Second Lieutenant Hiroo Onoda did not believe the war was over. He had been told it was — by leaflets dropped from aircraft, by family photographs left in the jungle, by Japanese search parties who called his name through loudspeakers. He dismissed every attempt as enemy propaganda. He had his orders: never surrender, never take your own life, and fight until relieved by a superior officer. For nearly three decades, no superior officer came.
- Born: March 19, 1922, Kamekawa, Wakayama, Japan
- Deployed to Lubang: December 26, 1944
- Years in the jungle: 29 (1945–1974)
- Formal surrender: March 10, 1974
- Commanding officer who relieved him: Major Yoshimi Taniguchi
- Died: January 16, 2014 (age 91), Tokyo, Japan

The Orders That Would Not Die
Onoda was no ordinary soldier. Trained at the Nakano School — the Imperial Army’s intelligence and covert operations academy — he learned guerrilla warfare, sabotage, propaganda analysis, and survival techniques. In December 1944, he was sent to Lubang Island in the Philippines with a clear mission: destroy the island’s airstrip and harbor pier ahead of the Allied advance, and conduct guerrilla operations indefinitely.
His commanding officer, Major Yoshimi Taniguchi, gave him orders that would shape the next three decades of his life: “You are absolutely forbidden to die by your own hand. It may take three years, it may take five, but whatever happens, we will come back for you. Until then, as long as you have one soldier, you are to continue to lead him. Under no circumstances are you to give up.”
Thirty Years in the Jungle: Survival and Resistance
When American and Philippine forces landed on Lubang on February 28, 1945, most Japanese soldiers on the island were killed or surrendered. But Onoda and three companions — Private Yuichi Akatsu, Corporal Shoichi Shimada, and Private First Class Kinshichi Kozuka — retreated into the mountainous interior and began their guerrilla campaign.
Over the next three decades, the group lived off coconuts, bananas, and stolen cattle. They conducted raids on local farmers, set fire to rice stores, and engaged in occasional skirmishes with Philippine police and military patrols. One by one, Onoda’s companions fell away: Akatsu surrendered in 1950. Shimada was killed in a firefight with Philippine soldiers in 1954. Kozuka was shot and killed by police in October 1972. For the last two years, Onoda was alone.

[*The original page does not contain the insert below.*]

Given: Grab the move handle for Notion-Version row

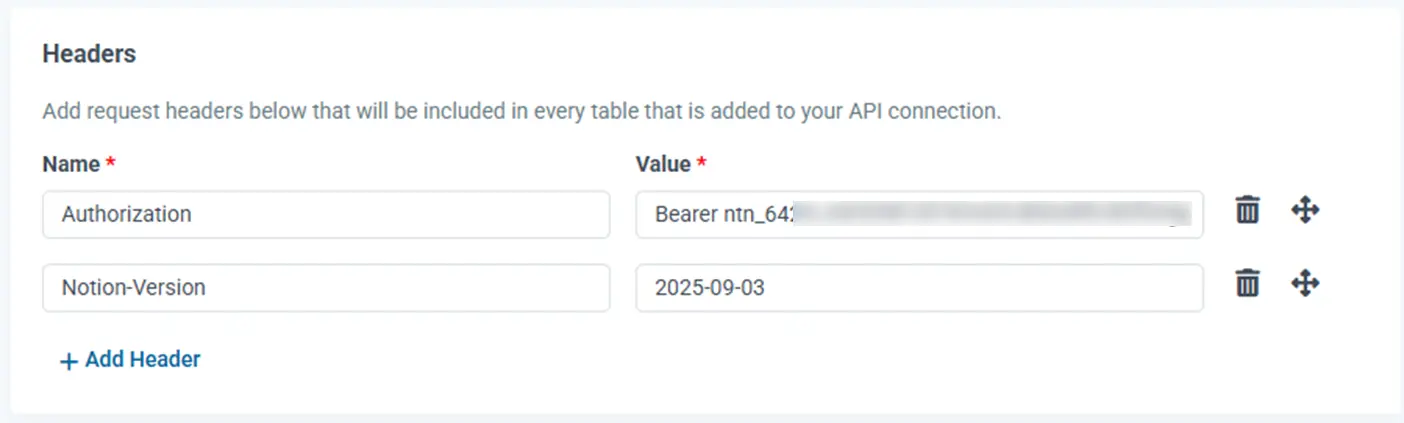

Throughout this period, the Japanese government made repeated attempts to contact him. Leaflets were dropped from aircraft. Newspapers and magazines were left in the jungle. Family members — his brother, his parents — recorded messages played over loudspeakers. Onoda examined each piece of evidence with the analytical mind of an intelligence officer and concluded it was fabricated. The leaflets had typographical errors. The newspapers contained information that seemed implausible. To a man trained to detect deception, everything looked like deception.
The Adventurer Who Found Him
In February 1974, a young Japanese adventurer named Norio Suzuki traveled to Lubang with an improbable personal quest: find Onoda, a panda, and the Abominable Snowman — “in that order,” he later told reporters. On February 20, Suzuki found Onoda’s camp and made contact. For the first time in decades, Onoda spoke with a Japanese civilian who was not part of a search party.

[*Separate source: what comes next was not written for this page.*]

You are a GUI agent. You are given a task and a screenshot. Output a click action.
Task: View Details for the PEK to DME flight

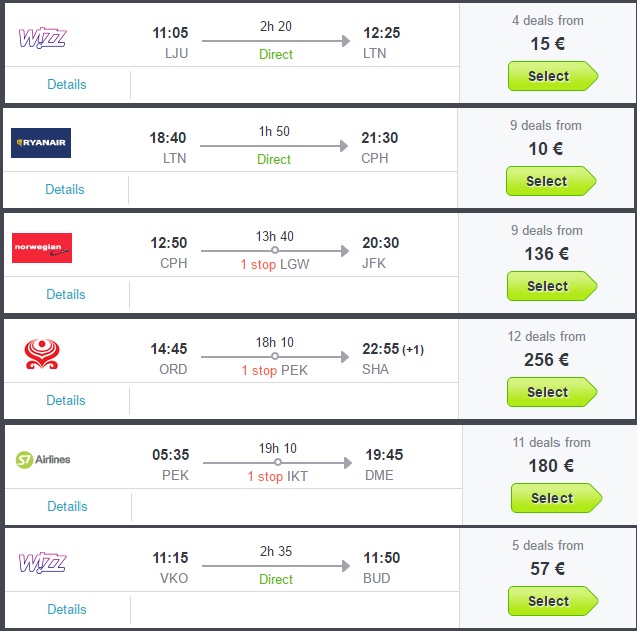[67, 506]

Suzuki explained that the war had been over for twenty-nine years. Onoda listened, but he could not accept it from a civilian. His orders had been issued by a commanding officer. Only a commanding officer could relieve him. Suzuki understood. He returned to Japan with photographs of Onoda as proof and contacted the Japanese government.
The Orders Rescinded: March 9, 1974
The government located Major Taniguchi, who had become a bookseller after the war. Taniguchi flew to Lubang with Suzuki and, on March 9, 1974, met Onoda in a clearing in the jungle. Standing in his threadbare uniform, Onoda saluted. Taniguchi read him the official orders: every member of the Special Squadron was hereby relieved of all military duties. The war was over.
Onoda wept. The next day, March 10, he surrendered to Philippine forces at the Lubang radar station. He turned over his rifle — a Type 99 Arisaka still in functional condition — along with 500 rounds of ammunition, several hand grenades, and the dagger he had carried for thirty years. Philippine President Ferdinand Marcos pardoned him at a ceremony at Malacañan Palace on March 11.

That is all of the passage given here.